··· Records supplied ···
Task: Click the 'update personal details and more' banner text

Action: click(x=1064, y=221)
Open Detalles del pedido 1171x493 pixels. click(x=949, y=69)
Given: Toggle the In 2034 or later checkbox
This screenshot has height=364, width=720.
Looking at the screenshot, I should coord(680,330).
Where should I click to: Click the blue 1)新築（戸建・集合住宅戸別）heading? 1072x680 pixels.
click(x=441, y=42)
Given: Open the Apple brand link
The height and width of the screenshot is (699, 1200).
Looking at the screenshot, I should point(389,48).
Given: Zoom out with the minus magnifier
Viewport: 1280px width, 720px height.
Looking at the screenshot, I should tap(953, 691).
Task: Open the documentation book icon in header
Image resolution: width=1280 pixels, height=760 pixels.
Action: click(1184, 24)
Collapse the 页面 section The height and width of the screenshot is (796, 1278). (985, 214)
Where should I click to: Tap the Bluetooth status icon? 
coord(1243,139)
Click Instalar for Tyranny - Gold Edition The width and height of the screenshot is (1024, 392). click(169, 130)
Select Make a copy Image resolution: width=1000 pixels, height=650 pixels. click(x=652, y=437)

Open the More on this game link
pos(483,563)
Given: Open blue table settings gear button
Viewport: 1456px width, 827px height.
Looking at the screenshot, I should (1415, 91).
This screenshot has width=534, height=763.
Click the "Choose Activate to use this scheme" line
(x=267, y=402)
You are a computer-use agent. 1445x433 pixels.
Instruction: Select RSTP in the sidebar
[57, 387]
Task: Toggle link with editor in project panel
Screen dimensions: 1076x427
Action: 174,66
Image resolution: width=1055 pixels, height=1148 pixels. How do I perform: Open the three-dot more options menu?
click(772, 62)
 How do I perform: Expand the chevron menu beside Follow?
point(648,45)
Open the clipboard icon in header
···
### Set task
Extract every line of the material above verbatim, leaving each one unchanged.

### Written answer
Task: Click the 'update personal details and more' banner text

Action: click(x=1064, y=221)
Open Detalles del pedido 1171x493 pixels. click(x=949, y=69)
Given: Toggle the In 2034 or later checkbox
This screenshot has height=364, width=720.
Looking at the screenshot, I should coord(680,330).
Where should I click to: Click the blue 1)新築（戸建・集合住宅戸別）heading? 1072x680 pixels.
click(x=441, y=42)
Given: Open the Apple brand link
The height and width of the screenshot is (699, 1200).
Looking at the screenshot, I should point(389,48).
Given: Zoom out with the minus magnifier
Viewport: 1280px width, 720px height.
Looking at the screenshot, I should tap(953, 691).
Task: Open the documentation book icon in header
Image resolution: width=1280 pixels, height=760 pixels.
Action: click(1184, 24)
Collapse the 页面 section The height and width of the screenshot is (796, 1278). (985, 214)
Where should I click to: Tap the Bluetooth status icon? 
coord(1243,139)
Click Instalar for Tyranny - Gold Edition The width and height of the screenshot is (1024, 392). click(169, 130)
Select Make a copy Image resolution: width=1000 pixels, height=650 pixels. click(x=652, y=437)

Open the More on this game link
pos(483,563)
Given: Open blue table settings gear button
Viewport: 1456px width, 827px height.
Looking at the screenshot, I should (1415, 91).
This screenshot has width=534, height=763.
Click the "Choose Activate to use this scheme" line
(x=267, y=402)
You are a computer-use agent. 1445x433 pixels.
Instruction: Select RSTP in the sidebar
[57, 387]
Task: Toggle link with editor in project panel
Screen dimensions: 1076x427
Action: 174,66
Image resolution: width=1055 pixels, height=1148 pixels. How do I perform: Open the three-dot more options menu?
click(772, 62)
 How do I perform: Expand the chevron menu beside Follow?
point(648,45)
Open the clipboard icon in header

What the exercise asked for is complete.